Cancer cells make use of the tumor-promoting aspects of certain cytokines, while inhibiting their tumor-suppressive functions. Inhibition of the apoptotic program is one of the strategies used by cancer cells to continue dysregulated proliferation and tumor formation. The anti-apoptotic Bcl-2 family proteins are often upregulated, while several pro-apoptotic BH3-only proteins are inhibited, either transcriptionally or functionally, through interference with the upstream signaling pathways.(1)

Transforming growth factor (TGF)-β family proteins are representative proteins that possess bidirectional roles during tumor progression.(2) TGF-β exhibits cytostatic effects on various epithelial cells; many cancer cells are refractory to the cytostatic signals induced by TGF-β. Instead, they undergo an epithelial–mesenchymal transition (EMT) in response to TGF-β through induction of several factors, leading to stimulation of tumor migration and invasion.(3) TGF-β also displays both pro-apoptotic and anti-apoptotic effects on epithelial cells in a context-dependent manner. We previously showed that endogenous TGF-β produced by cancer cells plays a protective role in starvation-induced apoptosis of mouse breast cancer JygMC(A) and 4T1 cells through induction of the basic helix-loop-helix protein DEC1 and suppression of the BH3-only protein Bim.(4,5) TGF-β also suppresses rapamycin-induced apoptosis of serum-starved human basal-type breast cancer cells (MDA-MB-231 cell line).(6)

High throughput analyses have revealed that only approximately one-quarter of the transcripts are protein coding and that there are many non-coding RNA (ncRNA) in mice.(7) ncRNA are categorized based on their size and function, and long non-coding RNA (lncRNA) form a family of long transcripts with more than 200 nucleotides.(8) A limited number of lncRNA have been found to have essential biological functions,(9)– (11) and little is known about whether the majority of lncRNA play a role in cancer cells; this is in contrast to the wealth of information currently available about the roles of microRNA (miRNA) family transcripts in cancer.(12)
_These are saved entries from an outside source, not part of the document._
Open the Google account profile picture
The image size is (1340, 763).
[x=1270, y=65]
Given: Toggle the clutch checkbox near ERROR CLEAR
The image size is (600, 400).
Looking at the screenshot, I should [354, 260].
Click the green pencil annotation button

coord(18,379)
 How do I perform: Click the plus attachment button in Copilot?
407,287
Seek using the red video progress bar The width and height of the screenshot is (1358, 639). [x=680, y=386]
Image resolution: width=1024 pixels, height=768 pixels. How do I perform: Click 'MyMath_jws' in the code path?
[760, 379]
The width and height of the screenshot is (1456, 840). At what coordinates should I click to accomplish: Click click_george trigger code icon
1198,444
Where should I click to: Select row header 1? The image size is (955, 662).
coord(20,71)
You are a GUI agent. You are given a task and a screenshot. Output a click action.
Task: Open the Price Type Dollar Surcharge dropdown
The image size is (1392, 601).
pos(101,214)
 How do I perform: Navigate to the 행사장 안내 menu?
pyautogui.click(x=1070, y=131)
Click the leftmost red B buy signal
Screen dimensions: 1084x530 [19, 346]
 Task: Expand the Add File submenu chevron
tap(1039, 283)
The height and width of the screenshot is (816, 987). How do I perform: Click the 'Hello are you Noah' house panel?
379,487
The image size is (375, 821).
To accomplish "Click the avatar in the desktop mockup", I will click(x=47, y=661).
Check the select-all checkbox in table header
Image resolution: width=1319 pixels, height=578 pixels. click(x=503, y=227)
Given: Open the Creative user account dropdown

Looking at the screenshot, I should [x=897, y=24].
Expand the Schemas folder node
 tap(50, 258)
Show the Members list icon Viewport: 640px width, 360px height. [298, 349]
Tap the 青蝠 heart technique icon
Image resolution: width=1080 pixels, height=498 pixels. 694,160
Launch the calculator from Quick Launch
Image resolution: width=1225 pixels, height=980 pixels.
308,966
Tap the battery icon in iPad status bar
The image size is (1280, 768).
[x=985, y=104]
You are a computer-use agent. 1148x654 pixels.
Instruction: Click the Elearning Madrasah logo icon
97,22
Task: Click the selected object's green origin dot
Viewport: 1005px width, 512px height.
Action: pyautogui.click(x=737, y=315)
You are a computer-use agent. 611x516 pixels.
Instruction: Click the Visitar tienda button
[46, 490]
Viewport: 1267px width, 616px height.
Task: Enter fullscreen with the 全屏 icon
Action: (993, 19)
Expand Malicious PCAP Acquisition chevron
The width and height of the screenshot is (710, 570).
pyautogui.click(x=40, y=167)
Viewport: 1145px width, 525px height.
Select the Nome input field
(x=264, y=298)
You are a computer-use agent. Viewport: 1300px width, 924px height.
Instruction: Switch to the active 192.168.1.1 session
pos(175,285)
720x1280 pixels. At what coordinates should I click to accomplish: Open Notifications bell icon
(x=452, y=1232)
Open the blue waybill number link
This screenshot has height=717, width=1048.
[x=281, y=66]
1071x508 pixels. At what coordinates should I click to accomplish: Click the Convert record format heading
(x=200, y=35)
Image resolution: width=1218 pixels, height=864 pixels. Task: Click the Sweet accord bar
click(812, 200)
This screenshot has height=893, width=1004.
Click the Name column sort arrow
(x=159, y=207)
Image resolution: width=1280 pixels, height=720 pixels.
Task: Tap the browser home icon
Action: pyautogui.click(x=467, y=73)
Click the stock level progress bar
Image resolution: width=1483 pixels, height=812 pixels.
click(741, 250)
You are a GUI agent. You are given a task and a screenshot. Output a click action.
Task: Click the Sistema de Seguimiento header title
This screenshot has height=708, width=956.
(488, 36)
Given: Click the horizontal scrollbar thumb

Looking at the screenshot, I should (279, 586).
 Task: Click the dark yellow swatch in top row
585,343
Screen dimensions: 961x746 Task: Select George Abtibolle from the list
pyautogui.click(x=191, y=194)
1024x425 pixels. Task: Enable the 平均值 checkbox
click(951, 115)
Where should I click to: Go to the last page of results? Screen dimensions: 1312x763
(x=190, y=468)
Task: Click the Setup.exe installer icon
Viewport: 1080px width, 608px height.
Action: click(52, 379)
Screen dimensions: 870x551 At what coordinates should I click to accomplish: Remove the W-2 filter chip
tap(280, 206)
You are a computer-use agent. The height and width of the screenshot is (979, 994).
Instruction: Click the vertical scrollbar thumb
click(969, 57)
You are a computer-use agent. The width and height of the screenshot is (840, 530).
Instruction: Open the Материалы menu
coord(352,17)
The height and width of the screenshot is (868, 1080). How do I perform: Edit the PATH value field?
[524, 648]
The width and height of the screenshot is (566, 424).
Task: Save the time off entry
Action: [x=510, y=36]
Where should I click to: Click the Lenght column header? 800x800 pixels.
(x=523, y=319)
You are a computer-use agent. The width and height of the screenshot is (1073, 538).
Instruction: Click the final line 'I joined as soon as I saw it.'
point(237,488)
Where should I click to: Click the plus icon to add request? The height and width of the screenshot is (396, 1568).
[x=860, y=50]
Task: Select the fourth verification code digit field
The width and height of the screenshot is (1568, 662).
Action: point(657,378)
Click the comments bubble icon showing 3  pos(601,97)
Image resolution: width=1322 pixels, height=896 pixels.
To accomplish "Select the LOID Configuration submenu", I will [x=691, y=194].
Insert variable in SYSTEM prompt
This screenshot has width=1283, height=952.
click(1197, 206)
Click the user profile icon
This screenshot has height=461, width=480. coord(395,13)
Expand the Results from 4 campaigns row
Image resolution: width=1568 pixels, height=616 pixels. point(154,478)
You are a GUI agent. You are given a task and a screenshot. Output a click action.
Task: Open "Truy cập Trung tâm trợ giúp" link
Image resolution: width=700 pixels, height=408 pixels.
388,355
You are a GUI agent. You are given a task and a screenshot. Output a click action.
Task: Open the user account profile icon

In the present study, we identified a lncRNA, designated lncRNA-Smad7 during a search for TGF-β-regulated transcripts in mouse mammary gland epithelial cells (NMuMG cell line). Interestingly, we found that lncRNA-Smad7 exhibited an anti-apoptotic effect upon stimulation by TGF-β in the mouse breast cancer cell line JygMC(A).

Materials and Methods

Cell culture

The mouse breast cancer cell lines JygMC(A) and 4T1 were cultured in DMEM containing 10% FBS, 50 units/mL penicillin and 50 μg/mL streptomycin. The mouse mammary epithelial cell line NMuMG was cultured in the above medium supplemented with 10 μg/mL insulin. Cells were grown in a 5% CO2 atmosphere at 37°C.

Reagents and antibodies

Recombinant TGF-β (TGF-β3) and the TGF-β type I receptor inhibitor SB431542 were purchased from R&D systems (Ixonia, WI, USA) and Sigma-Aldrich (St. Louis, MO, USA), respectively. The following antibodies were used: rabbit anti-phospho-Smad2 (Cell Signaling Technology, Danvers, MA, USA.), mouse anti-α-tubulin (DM1A [Sigma-Aldrich]), mouse anti-Smad2/3 (BD Biosciences, Franklin Lakes, NJ, USA.), rabbit anti-PARP (Cell Signaling Technology), mouse anti-E-cadherin (BD Biosciences), mouse anti-N-cadherin (BD Biosciences) and rabbit anti-fibronectin (Sigma-Aldrich).

Northern blotting

A specific probe to detect lncRNA-Smad7 was made with the DIG T7 RNA Labeling Kit (Roche Diagnostics, Rotkreuz, Risch, Switzerland.) using an EST sequence (CX230377), which was cloned into pBlueScript SK vector as a template. Northern blotting was performed with the DIG Northern Starter Kit (Roche Diagnostics). The probed membrane was washed twice with 2 × SSC (300 mM NaCl, 30 mM sodium citrate, pH 7.0) with 0.1% SDS for 5 min at room temperature and twice with 0.1 × SSC with 0.1% SDS for 15 min at 68°C. HRP-conjugated anti-digoxigenin was used to detect the hybridized probe by chemiluminescent imaging with a lumino-image analyzer (LAS-4000 [GE Health Care, Hino, Tokyo, Japan]).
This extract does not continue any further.